Yataklardan toplanan yumurtaları civciv yemi ve kepek karışımını uygun şekilde nemlendirilen başlangıç diyeti ile beslenmek üzere larva kreşine taşıdım. Yumurta yataklarını her 3 günde bir larvaların aynı yaşta olması için değiştirdim ve farklı kutulara yerleştirdim. Yaklaşık 5-7 gün içerisinde yumurtadan çıkan larvalar 5 gün sonra gözle görülebilir hale geldiler. Larvalar farklı kutulara konmasına  rağmen kutu dışına çıkarak hedeflediğim aynı boyda larva elde etme planımı bozdu bu nedenle farklı genişlikteki titreşimli eleklerle larvaları boyutlarına göre ayırdım. Sayarak metrekarede 50 bin olacak şekilde larva beslenme yataklarına yerleştirdim. Büyükbaş hayvan gübresi ile 14 gün boyunca besledim.
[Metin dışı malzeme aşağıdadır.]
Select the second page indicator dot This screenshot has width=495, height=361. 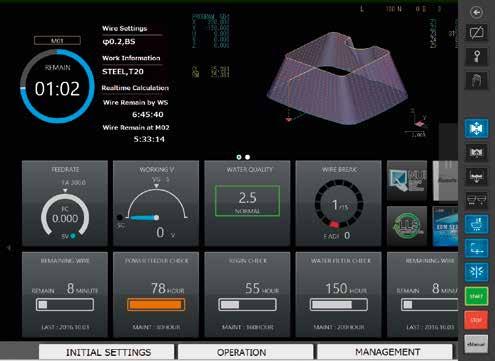pos(248,157)
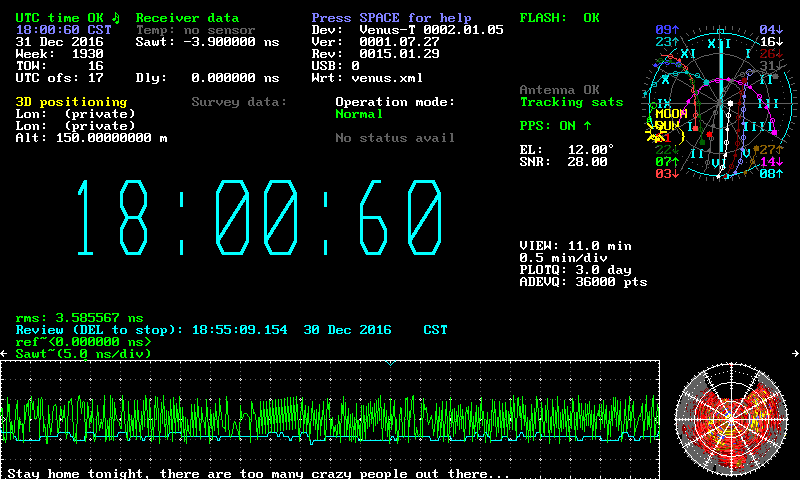Click the Receiver data heading
The height and width of the screenshot is (480, 800).
coord(187,18)
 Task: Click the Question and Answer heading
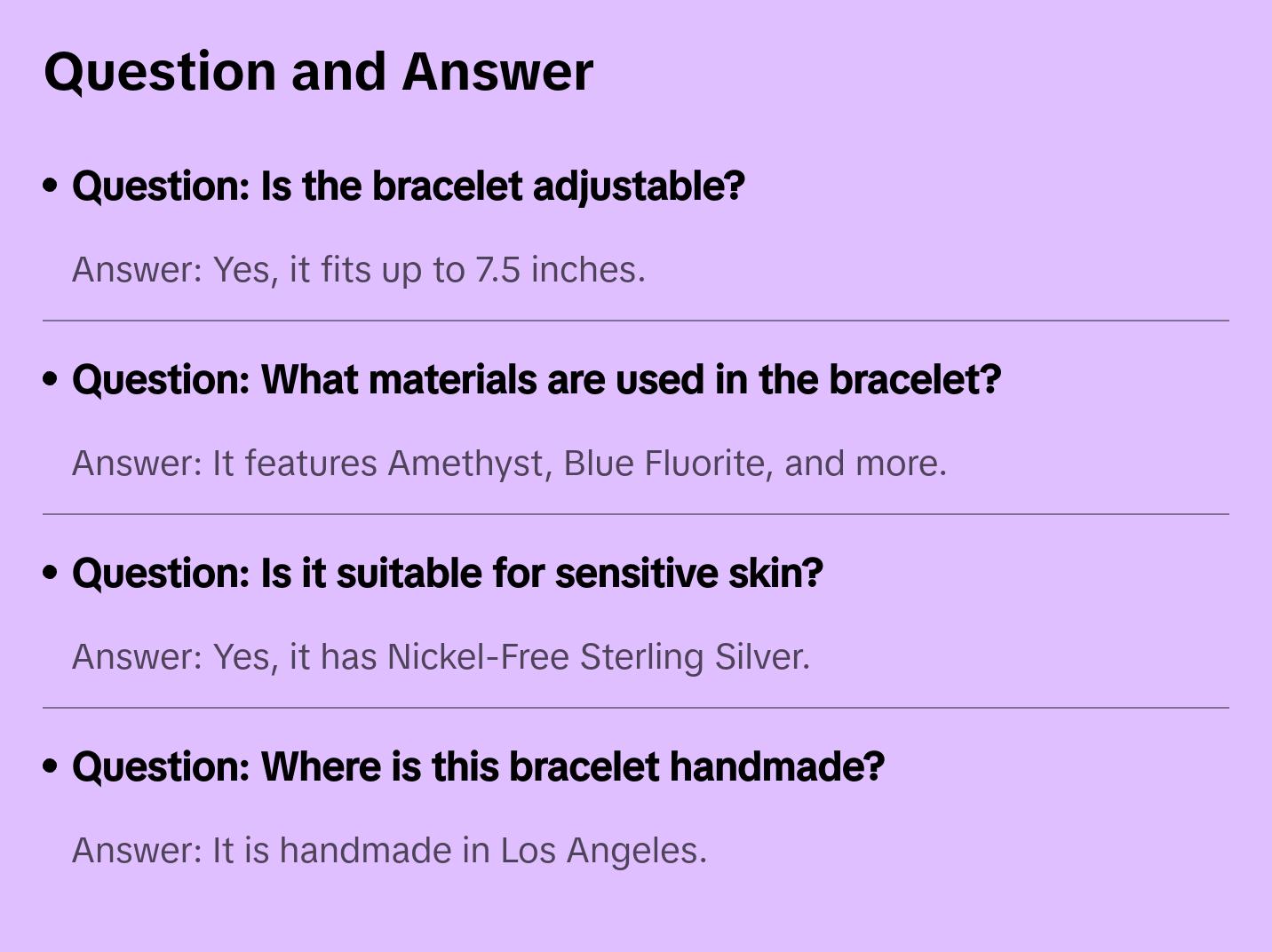pyautogui.click(x=318, y=71)

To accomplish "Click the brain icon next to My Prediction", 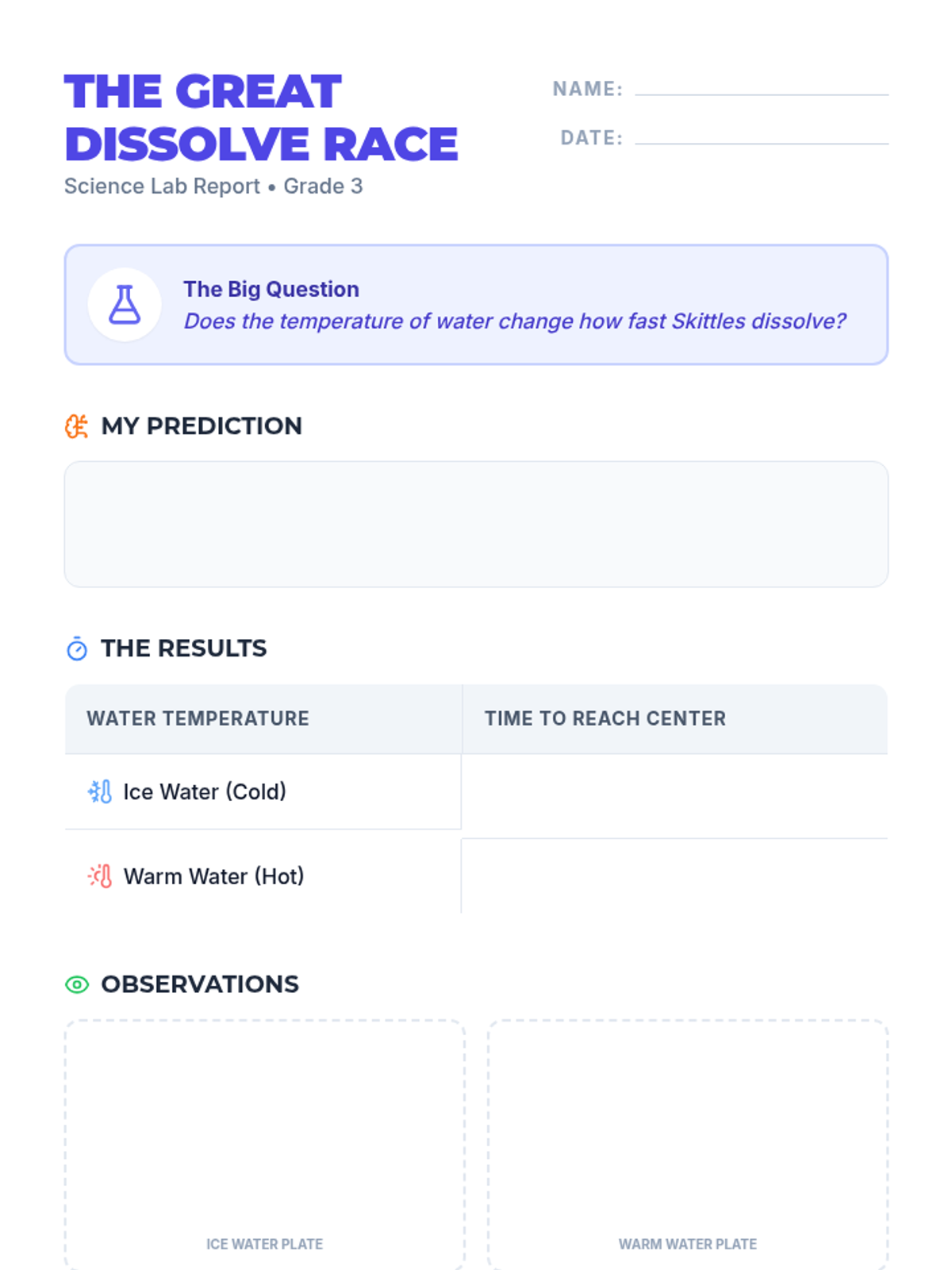I will pos(77,426).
Karşılaştığım en önemli sorun kompostlaşma sırasında oluşan ısı oldu. 45 derecenin üzerinde larvalar 4 saat içerisinde 50 derece bir kaç dakika içerisinde ölürler. Bu nedenle nemlendirme ve karıştırma yaparak ısıyı düşürmek gerekti. Diğer bir sorun karasinek popülasyonu. Ortam onlar için son derece atraktif ve larvaların bulunduğu ortamda hızla çoğalıyorlar. Olması beklenenden az olmakla beraber kapalı bir ortamda rahatsız edici bir popülasyona ulaşıyorlar. Bu nedenle larva beslenme yataklarının üzerini tül ile örttüm. Oldukça yararlı oldu ve üremeleri sınırlandı. Larvaları kendiliğinden göç edecekleri geç prepupa dönemini beklemeden geç larva ve erken prepupa döneminde eleyerek hasatını yaptım. Bu işlem için titreşimli elek ve fotofobik özelliklerinden yararlandım. 10 bin larvalık başlangıç sinek stoğundan yaklaşık 1,5 aylık süre sonunda 200 bin civarı larva hasat etmeyi başardım. 20 bin kadarını ikinci kuşak için ayırdım kalanlarını tavuklarım afiyetle yediler. Bu arada Tarım Bakanlığı Arge destek programına etlik piliç yetiştiriciliğinde BSF larvalarının rolünü çalışacağım araştırma projesine başvurdum. Kabul edilecek olursa yıllık bir kaç ton kapasiteli bir üretim modelini önümüzdeki sene deneme şansım olacak. Bu çalışmada larva beslenme ve hasatı konusunda farklı tasarımlar da denecek. 
Larva kurutma, yapay ışık ve yağsızlaştırma konusunda iklim izin verirse bir kaç deneme yapmayı planlıyorum 














16 Mart 2018 Cuma

AB yıl sonunda böcek proteininin tavuk yemi olarak kullanımına kapıyı aralıyor.



All about Feed dergisinde yer alan bir habere göre Avrupa Birliği böcek proteininin tavuk yemi olarak kullanımına bu yıl sonunda izin verecek. İlgili komisyon üyesinin yaptığı açıklamaya dayandırılan haber aslında, Avrupa nüfusunun beslenmesi için gerekli yem kaynaklarının tükenmeye başlaması nedeni ile girilen arayışın beklenen yeni bir aşaması. Soya proteini üretiminde Avrupa doğal sınırlarına ulaşmış durumda. Ya biyogenetik çalışmalarla daha yarayışlı bitkisel protein kaynakları üretilecek ya da yeni protein kaynakları bulunacak. Literatürde böceklerin tavuk yemi olarak kullanımı konusunda yayın sayısı artıyor. Endüstri uygulamanın bilimsel altyapısını tamamlamak üzere. Sonuçlar beklendiği gibi böcek üretimi lehine. Ülkemizde böcek yetiştiriciliği ana rahminde bir cenin bile değil. Yem hammaddesi için kendimize yeterli olmaktan uzaklaşalı çok oldu. Yem,  ithalat hacminde giderek daha büyük bir kalem haline geliyor. Bu durum her türlü et maliyetlerine kaçınılmaz olarak yansıyor. Üreticiler ithal et ürünleri ile rekabet edemez halde giderek bu alanı terk ediyorlar. Bugün ucuza aldığımızı düşündüğümüz ithal et ürünlerinin üreticiler bir daha ayağa kalkamaz hale geldiğinde nerelere yükseleceğini kestirmek güç değil. Tünelin ucunda gördüğümüzün tren olduğu apaçık. Ülkemizin çalışkan, sabırlı, paylaşmayı bilen üreticilere ve bu insanlara yön verecek misyonerlere ihtiyacı var.